СВАНИДЗЕ: Миллион милиции – тоже значительную часть к тем же ребятам нужно отнести.

РОГОВ: Наверное, они там как-то… В общем, это довольно страшная картина. И это то, что тогда не понимали, какие тоже мощные у этого всего есть последствия институциональные, опять-таки возвращаясь к теоретическому тезису.

СВАНИДЗЕ: А могли что-нибудь сделать?

РОГОВ: Я не знаю. В принципе есть такое понятие институциональное – аномия. Это когда вы переходите от одной ценностной системы к другой, у вас действительно начинает разваливаться правопорядок, потому что люди, которые должны обеспечивать правопорядок, не понимают, за кого им работать, у них не меняется…

СВАНИДЗЕ: Система координат меняется, они не могут приспособиться.

РОГОВ: Да, они не могут приспособиться и они не знают, кому они служат. И вообще очень сильно мораль, вообще все ориентиры начинают смещаться. И возникает такая аномия, когда общество ужасно нестабильно, и у него нет ясного понимания, согласия по тому, как должен быть устроен правопорядок, что в нем правильно, что нет.

СВАНИДЗЕ: Нас всю жизнь учили, что капитализм – это плохо, и вдруг оказалось, что мы…

РОГОВ: Да. Но при этом я не знаю, могло ли быть по-другому или нет в 90-е годы, но теперь мы знаем с достаточной степенью научной достоверности, что определенный уровень правопорядка есть необходимое условие успеха либерализационных реформ. Чтобы от них получить значительную выгоду, и она распространялась на общество, нужно поддерживать это. Тогда это не понимали, и уровень правопорядка был ниже того, который мог обеспечить более справедливое распределение бенефитов от происходящих реформ для населения.

СВАНИДЗЕ: И все-таки я вас прошу еще раз ответить мне на вопрос, уже очень кратко. Представьте себе будущие учебники истории, 90-е годы – плюс или минус?

РОГОВ: Всегда очень важно, вообще когда мы смотрим на историю, мы очень сильно зависим от той точки, в которой мы находимся.

СВАНИДЗЕ: Конечно.

РОГОВ: И нам кажется, что вся история…

СВАНИДЗЕ: Приводит к этой точке.

РОГОВ: …Она только и занималась тем, чтобы прийти к этой точке, в которой мы сейчас. Но потом проходит десять лет, мы оказываемся в другой, и история кажется нам такой лесенкой, которая вела к той точке, и она для нас выглядит совершенно по-другому. Это я к тому, что в конечном итоге (про учебники истории) в них будет написано…

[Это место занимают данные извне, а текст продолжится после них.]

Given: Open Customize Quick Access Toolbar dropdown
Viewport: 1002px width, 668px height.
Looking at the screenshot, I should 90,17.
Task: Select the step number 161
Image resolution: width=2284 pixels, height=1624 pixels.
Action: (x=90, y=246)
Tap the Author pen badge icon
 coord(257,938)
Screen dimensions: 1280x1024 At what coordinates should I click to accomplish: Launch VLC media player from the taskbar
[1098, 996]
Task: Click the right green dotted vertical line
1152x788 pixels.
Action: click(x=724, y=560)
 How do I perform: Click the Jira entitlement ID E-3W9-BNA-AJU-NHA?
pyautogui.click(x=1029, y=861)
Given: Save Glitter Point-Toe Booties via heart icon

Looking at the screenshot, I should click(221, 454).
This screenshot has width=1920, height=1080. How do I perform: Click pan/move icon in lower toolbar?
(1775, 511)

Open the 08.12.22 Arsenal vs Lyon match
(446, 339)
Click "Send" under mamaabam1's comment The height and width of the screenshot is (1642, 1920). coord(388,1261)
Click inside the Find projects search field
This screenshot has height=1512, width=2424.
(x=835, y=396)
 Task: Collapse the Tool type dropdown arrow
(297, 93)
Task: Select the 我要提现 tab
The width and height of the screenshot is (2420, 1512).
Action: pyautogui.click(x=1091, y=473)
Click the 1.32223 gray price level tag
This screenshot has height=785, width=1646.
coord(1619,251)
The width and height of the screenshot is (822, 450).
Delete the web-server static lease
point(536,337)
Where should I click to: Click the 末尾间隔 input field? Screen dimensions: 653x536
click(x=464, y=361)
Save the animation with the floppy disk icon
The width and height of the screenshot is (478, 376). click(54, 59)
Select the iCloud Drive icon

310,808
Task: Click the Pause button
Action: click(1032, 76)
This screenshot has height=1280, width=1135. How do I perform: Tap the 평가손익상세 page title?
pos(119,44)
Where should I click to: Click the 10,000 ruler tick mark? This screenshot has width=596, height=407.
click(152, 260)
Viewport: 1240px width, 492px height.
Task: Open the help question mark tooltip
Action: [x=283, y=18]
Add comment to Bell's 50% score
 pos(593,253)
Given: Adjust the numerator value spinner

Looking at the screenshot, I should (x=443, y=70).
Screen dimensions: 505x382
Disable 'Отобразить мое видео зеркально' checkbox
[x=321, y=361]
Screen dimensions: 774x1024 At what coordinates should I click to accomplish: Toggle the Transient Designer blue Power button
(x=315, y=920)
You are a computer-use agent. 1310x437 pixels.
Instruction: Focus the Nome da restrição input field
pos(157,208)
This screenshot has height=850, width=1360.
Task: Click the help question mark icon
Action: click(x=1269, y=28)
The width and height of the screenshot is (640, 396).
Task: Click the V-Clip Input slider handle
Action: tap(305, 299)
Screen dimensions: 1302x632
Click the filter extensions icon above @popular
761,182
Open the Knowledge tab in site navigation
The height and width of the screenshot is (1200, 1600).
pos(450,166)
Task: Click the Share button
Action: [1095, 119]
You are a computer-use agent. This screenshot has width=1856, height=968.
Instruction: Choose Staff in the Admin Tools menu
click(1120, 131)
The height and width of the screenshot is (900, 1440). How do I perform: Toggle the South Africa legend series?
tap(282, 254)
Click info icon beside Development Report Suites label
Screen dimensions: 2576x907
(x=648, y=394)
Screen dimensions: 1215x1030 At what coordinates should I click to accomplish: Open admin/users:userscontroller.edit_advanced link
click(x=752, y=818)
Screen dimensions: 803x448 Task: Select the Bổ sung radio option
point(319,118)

СВАНИДЗЕ: Смотря когда они будут написаны.

РОГОВ: Да, в зависимости от того, какой тогда будет в долгосрочной перспективе успех нашего возвращения на ту траекторию, которая в принципе приводит многие страны, хотя не все, к тому состоянию, которое нам казалось таким желанным в 1991 году.

СВАНИДЗЕ: Хорошо, тогда последний вопрос я вам задаю, после чего я передаю микрофон залу. Вот то, что мы имеем сейчас, не характеризуя, не давая оценок по пятибалльной школьной системе, но то, что мы сейчас имеем – это было предопределено в 90-е годы, или нет?

РОГОВ: Это было в значительной степени предопределено в 90-е годы, хотя это было не 100-процентно и не 90-процентно предопределено. Я вам проще скажу, что если бы мы не имели тех цен на нефть, которые имели мы на протяжении 2000-х годов или начала 2010-х, то мы бы имели не то, что мы сейчас имеем. Потому что то, что мы сейчас имеем – это в значительной степени ситуация, сдвинутая и этим фактором, этим внешним фактором.

Опять-таки, как это следует из нашего разговора, в значительной степени это было заложено в 90-е годы, из-за того, что у нас был долгий-долгий период финансовой стабилизации, неудачной, из-за того, что был очень низкий уровень правопорядка, многие люди не могли воспользоваться плодами реформ, и это сформировало негативное к ним отношение к концу 90-х годов. И это вело к спросу на авторитарные иерархические модели, это все так. Олигархия была заложена этими капиталами ранних 90-х.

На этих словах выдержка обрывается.